Intermodal container volume—at 237,006— was up 18 percent compared to 2009 and up 18 percent compared to 2008. While not record-breaking, this tally was in line with the week ending August 28 which hit 237,194 trailers and containers and is now the second highest weekly level for 2010—ahead of the weeks ending August 21 and August 14m which respectively hit 236,404 and 233,767 trailers and containers.
Intermodal container volume—at 202,239— was up 19.4 percent compared to 2009 (just below 202,442 for the week ending August 29) and up 27.1 percent compared to 2008. And trailer volume—at 34,767— was up 10.7 percent and down 16.9 percent compared to 2008.
In October 2009, the AAR began reporting weekly rail traffic with year-over-year comparisons for the previous two years, due to the fact that the economic downturn was in full effect at this time a year ago, and global trade was bottoming and economic activity was below current levels.
Carload volume in the East was up 4.7 percent year-over-year and down 1.5 percent compared to 2008. And out West carloads were up 8.4 percent year-over-year and down 0.9 percent compared to 2008.
While rail volumes are relatively healthy, current volumes are still below previous peak levels and are starting to face tougher year-over-year comparisons through the remainder of 2010, given the fact that 2009 was a down year for the rails in terms of volume growth.
“End of August volume trends compared to mid-June are modestly better to in-line with seasonal trends,” wrote Jon Langenfeld, Robert W. Baird transportation analyst. “Railroad commentary reflects customer expectations for modest seasonal pickup in volume from current levels, indicative of a peak season.

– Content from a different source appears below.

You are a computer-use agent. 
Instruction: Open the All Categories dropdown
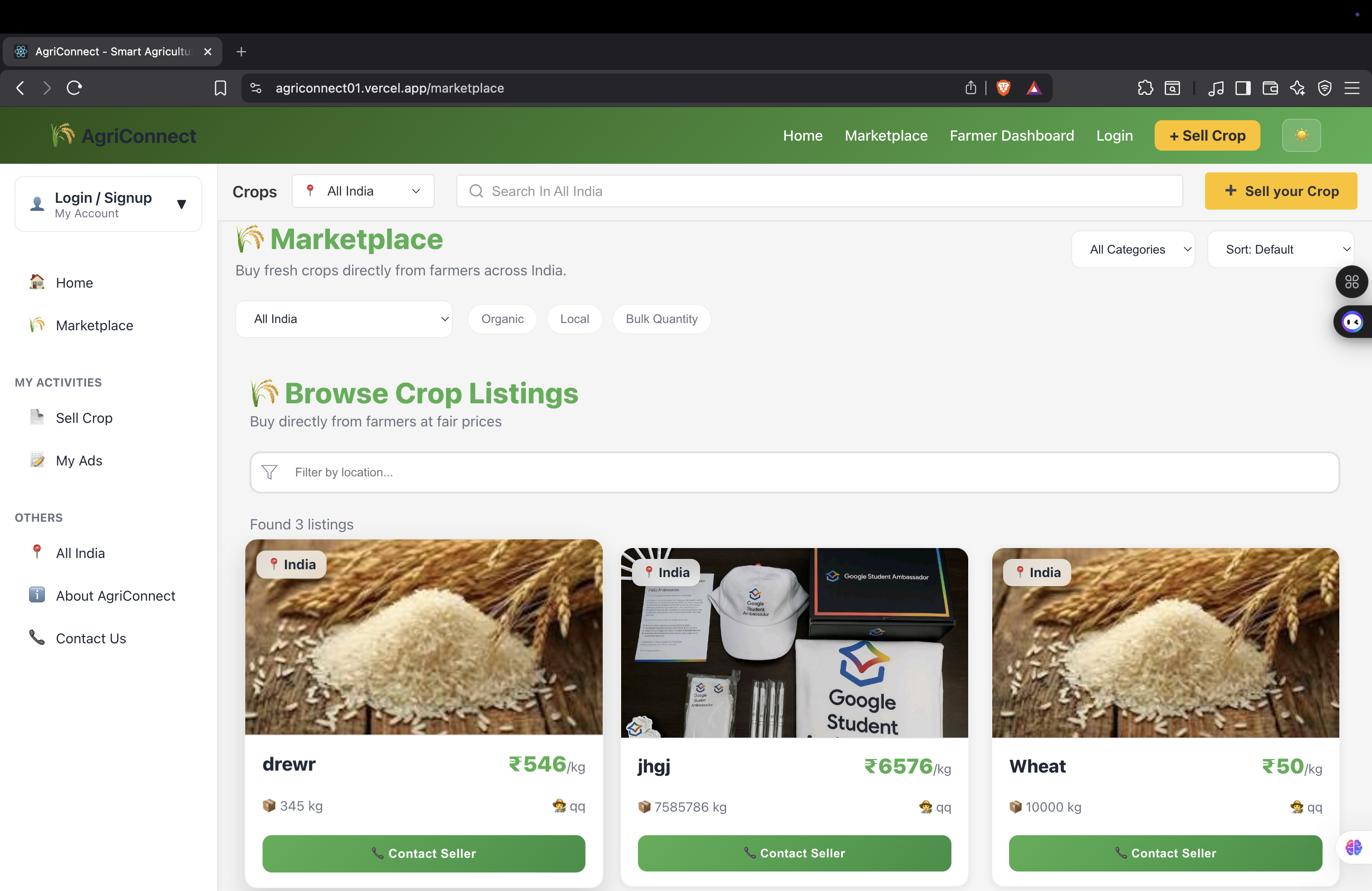click(x=1133, y=249)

Notably, 2009 comparisons will continue to firm, with [year-over-year] trend moderation expected.”
Year-to-date, total U.S. carload volumes at 9,945,718 carloads are up 7.1 percent year-over-year and down 12.6 percent compared to 2008. Trailers or containers at 7,494,424 are up 14.4 percent year-over-year and down 4.7 percent compared to 2008.
Of the 19 carload commodities tracked by the AAR, 13 were up year-over-year. Metallic ores were up 57.1 percent and metals & products were up 30.2 percent. Primary forest products were down 4.5 percent.
Weekly rail volume was estimated at 33.2 billion ton-miles, a 7.1 percent year-over-year increase. And total volume year-to-date at 1,060.7 billion ton-miles was up 8.3 percent year-over-year.